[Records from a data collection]
------

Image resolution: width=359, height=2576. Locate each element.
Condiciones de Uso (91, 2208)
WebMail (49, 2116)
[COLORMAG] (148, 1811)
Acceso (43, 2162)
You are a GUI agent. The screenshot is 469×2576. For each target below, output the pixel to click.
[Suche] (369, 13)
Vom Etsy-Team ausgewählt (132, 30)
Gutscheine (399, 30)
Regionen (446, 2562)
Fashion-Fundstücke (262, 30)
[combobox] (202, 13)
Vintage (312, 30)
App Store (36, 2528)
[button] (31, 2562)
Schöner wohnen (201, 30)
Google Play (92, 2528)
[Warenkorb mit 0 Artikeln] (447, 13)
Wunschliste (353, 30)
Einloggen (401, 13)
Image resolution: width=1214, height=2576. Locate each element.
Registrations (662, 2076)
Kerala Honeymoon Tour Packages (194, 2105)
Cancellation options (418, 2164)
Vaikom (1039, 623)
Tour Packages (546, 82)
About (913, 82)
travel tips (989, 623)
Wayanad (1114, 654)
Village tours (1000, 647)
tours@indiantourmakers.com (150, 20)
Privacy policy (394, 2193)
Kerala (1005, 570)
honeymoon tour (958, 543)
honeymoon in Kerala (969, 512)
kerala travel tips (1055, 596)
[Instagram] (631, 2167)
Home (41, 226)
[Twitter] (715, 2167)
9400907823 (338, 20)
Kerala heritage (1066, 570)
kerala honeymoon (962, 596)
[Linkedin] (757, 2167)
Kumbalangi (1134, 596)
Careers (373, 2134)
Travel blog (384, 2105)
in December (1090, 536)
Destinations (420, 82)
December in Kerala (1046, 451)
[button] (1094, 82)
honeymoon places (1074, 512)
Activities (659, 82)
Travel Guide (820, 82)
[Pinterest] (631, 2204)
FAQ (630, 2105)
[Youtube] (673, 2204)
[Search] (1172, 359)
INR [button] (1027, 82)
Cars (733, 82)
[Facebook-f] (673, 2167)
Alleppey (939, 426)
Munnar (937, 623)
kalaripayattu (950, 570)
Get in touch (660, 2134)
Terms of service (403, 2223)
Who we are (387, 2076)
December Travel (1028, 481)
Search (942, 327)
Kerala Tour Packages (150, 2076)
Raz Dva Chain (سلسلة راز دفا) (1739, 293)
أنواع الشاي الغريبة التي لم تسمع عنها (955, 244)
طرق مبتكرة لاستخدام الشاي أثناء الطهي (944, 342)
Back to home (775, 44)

------

Work request: Within the records above, the line carrying "[button] (31, 2562)" starts the range and the last line ends it. Set down that range exactly.

Answer to this task:
[button] (31, 2562)
Schöner wohnen (201, 30)
Google Play (92, 2528)
[Warenkorb mit 0 Artikeln] (447, 13)
Wunschliste (353, 30)
Einloggen (401, 13)
Image resolution: width=1214, height=2576. Locate each element.
Registrations (662, 2076)
Kerala Honeymoon Tour Packages (194, 2105)
Cancellation options (418, 2164)
Vaikom (1039, 623)
Tour Packages (546, 82)
About (913, 82)
travel tips (989, 623)
Wayanad (1114, 654)
Village tours (1000, 647)
tours@indiantourmakers.com (150, 20)
Privacy policy (394, 2193)
Kerala (1005, 570)
honeymoon tour (958, 543)
honeymoon in Kerala (969, 512)
kerala travel tips (1055, 596)
[Instagram] (631, 2167)
Home (41, 226)
[Twitter] (715, 2167)
9400907823 (338, 20)
Kerala heritage (1066, 570)
kerala honeymoon (962, 596)
[Linkedin] (757, 2167)
Kumbalangi (1134, 596)
Careers (373, 2134)
Travel blog (384, 2105)
in December (1090, 536)
Destinations (420, 82)
December in Kerala (1046, 451)
[button] (1094, 82)
honeymoon places (1074, 512)
Activities (659, 82)
Travel Guide (820, 82)
[Pinterest] (631, 2204)
FAQ (630, 2105)
[Youtube] (673, 2204)
[Search] (1172, 359)
INR [button] (1027, 82)
Cars (733, 82)
[Facebook-f] (673, 2167)
Alleppey (939, 426)
Munnar (937, 623)
kalaripayattu (950, 570)
Get in touch (660, 2134)
Terms of service (403, 2223)
Who we are (387, 2076)
December Travel (1028, 481)
Search (942, 327)
Kerala Tour Packages (150, 2076)
Raz Dva Chain (سلسلة راز دفا) (1739, 293)
أنواع الشاي الغريبة التي لم تسمع عنها (955, 244)
طرق مبتكرة لاستخدام الشاي أثناء الطهي (944, 342)
Back to home (775, 44)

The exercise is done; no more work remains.